Nedri Bakki Icelandic Horse Center was the host of a clinic which took place on the 22nd and 23rd of November with featuring certified riding teacher and Icelandic horse trainer from Hólar and certified international breeding judge Herdís Reynisdóttir (Dísa). The clinic was arranged in the framework of IHBRANZ. Nine keen Icelandic horse owners from both the North and the South Island in New Zealand participated in the clinic which consisted of both theory and training.
On the 28th of May one of our imported mares from Denmark, Eldfim frá Narfastöðum delivered a chestnut filly. This is the second filly born on our farm. We named the new arrival Eldvaka from Nedri Bakka. In Icelandic language “eld” means “fire” and “vaka” means “awake”. The filly is very much awake and she decided to keep us awake too: the long way Eldfim had to undertake from Denmark to NZ resulted in her not being able to produce milk this time, so we are bottle-feeding Eldvaka.
Over the last two months – March and April – we had the pleasure to host Karen Woodrow from Iceland regularly on our farm. Karen has graduated as horse trainer from the highly demanding Holar College in Iceland. She did an awesome job in sharing both her deep theoretical knowledge and practical skills in both starting young horses and in further training horses with us.
New Zealand Icelandic Horse Association (IHBRANZ) has become associate member of the International Organisation for Icelandic Horses (FEIF). This means that New Zealand now has an internationally accepted studbook for Icelandic Horses.

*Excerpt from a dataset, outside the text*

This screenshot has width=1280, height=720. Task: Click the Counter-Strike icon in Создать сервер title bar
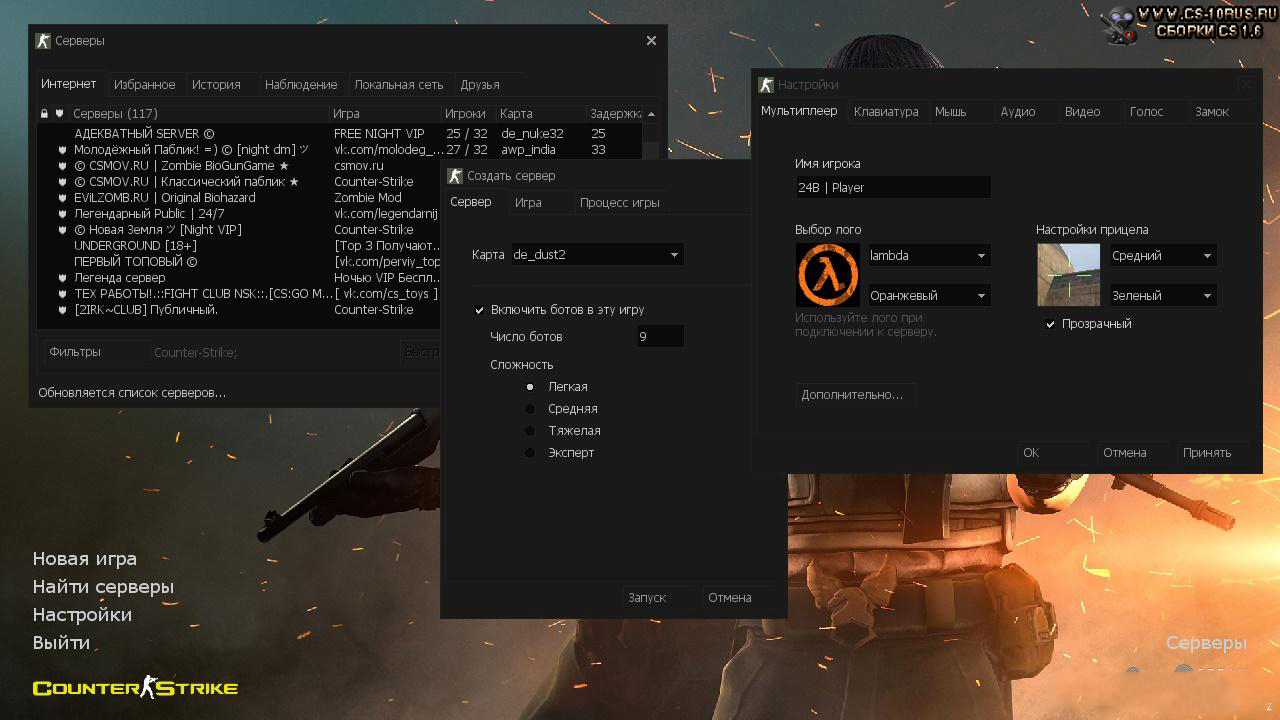coord(455,176)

After two new blood samples, we had to conclude that Tign fra Ahl is not any longer in foal by the Danish stallion Jon Forseti fra Ahl. Tign was scanned in August in Denmark and was at that point in foal. Another scanning a few weeks later in the UK was not conclusive but likely negative. In order to be absolutely sure, we have taken two blood samples
As any first born, our first foal at Nedri Bakki was, of course, anticipated with a lot of excitment and some anxiety shared by the whole family. Two days ago, on the 17th of December, it finally happened. Early in the morning Hrima fra Lukka delivered the first foal ever born at Nedri Bakki – a beautiful black filly.